Messaggio da bgaluppi »

Caro Gianni, un altro versetto che mi piacerebbe chiarire è Eb 10:5, che cita Sl 40:6 e che riporto:

Θυσίαν καὶ προσφορὰν οὐκ ἠθέλησας, σῶμα δὲ κατηρτίσω μοι
sacrificio e offerta non hai desiderato un corpo ma (piuttosto) hai preparato a me

Vediamo adesso il testo della LXX che traduce l'ebraico:

θυσιαν και προσφοραν ουκ ηθελησας ωτια δε κατηρτισω μοι
sacrificio e offerta non hai desiderato orecchie ma (piuttosto) hai preparato a me

LXX ha ὠτίον (otìon, orecchio) mentre Ebrei ha σῶμα (sòma, corpo).
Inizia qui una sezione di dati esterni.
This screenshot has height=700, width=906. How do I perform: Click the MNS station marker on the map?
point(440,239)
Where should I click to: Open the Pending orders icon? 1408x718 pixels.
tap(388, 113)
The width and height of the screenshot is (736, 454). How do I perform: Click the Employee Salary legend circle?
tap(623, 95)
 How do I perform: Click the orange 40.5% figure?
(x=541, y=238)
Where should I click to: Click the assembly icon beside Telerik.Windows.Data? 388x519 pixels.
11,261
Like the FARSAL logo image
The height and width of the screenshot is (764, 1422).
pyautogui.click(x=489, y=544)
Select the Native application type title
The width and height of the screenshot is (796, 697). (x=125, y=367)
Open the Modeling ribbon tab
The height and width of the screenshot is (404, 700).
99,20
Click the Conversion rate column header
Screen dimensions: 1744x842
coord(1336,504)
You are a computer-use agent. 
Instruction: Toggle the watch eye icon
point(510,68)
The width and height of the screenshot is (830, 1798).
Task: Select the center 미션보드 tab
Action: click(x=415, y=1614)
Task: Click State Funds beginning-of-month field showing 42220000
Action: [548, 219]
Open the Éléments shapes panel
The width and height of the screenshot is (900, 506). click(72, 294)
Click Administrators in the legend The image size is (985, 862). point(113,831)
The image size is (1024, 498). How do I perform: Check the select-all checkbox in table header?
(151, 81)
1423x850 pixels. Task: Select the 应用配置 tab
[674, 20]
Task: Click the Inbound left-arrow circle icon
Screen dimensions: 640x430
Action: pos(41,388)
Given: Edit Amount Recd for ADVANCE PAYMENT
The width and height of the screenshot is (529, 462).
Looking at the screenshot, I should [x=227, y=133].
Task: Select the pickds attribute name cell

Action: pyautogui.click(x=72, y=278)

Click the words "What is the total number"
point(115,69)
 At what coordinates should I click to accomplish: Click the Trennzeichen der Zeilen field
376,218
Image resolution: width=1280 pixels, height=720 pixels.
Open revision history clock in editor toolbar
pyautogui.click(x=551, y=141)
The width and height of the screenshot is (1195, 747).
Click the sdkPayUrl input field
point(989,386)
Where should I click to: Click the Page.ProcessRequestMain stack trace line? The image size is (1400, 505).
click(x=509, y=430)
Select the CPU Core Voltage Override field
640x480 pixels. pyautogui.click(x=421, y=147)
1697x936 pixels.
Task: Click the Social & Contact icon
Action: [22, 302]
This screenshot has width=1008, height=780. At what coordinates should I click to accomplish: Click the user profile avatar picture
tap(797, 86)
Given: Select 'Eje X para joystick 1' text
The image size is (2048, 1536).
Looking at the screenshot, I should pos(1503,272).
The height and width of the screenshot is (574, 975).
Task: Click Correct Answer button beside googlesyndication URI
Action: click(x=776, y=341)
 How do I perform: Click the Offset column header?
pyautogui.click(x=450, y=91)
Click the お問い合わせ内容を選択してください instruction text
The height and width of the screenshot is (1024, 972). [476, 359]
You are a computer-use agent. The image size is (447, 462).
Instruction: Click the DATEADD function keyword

L'ebraico di Sl 40:6 ha אזנים כרית , che significa “hai aperto le mie orecchie”, se non erro. Il che, nel contesto, non si capisce bene cosa significhi: “Tu non gradisci né sacrificio né offerta; m'hai aperto gli orecchi. Tu non domandi né olocausto né sacrificio per il peccato” (NR). :-? Inoltre, il testo della LXX non dice mi hai "aperto" (le orecchie) ma mi hai "preparato", "perfezionato" (καταρτίζω). :-?

Come mai tali differenze? Da dove trae l'agiografo di ebrei tale traduzione di Sl 40:6? Il testo ebraico è corrotto? E perché la LXX rende con καταρτίζω che sembra non avere niente a che fare con "aprire"?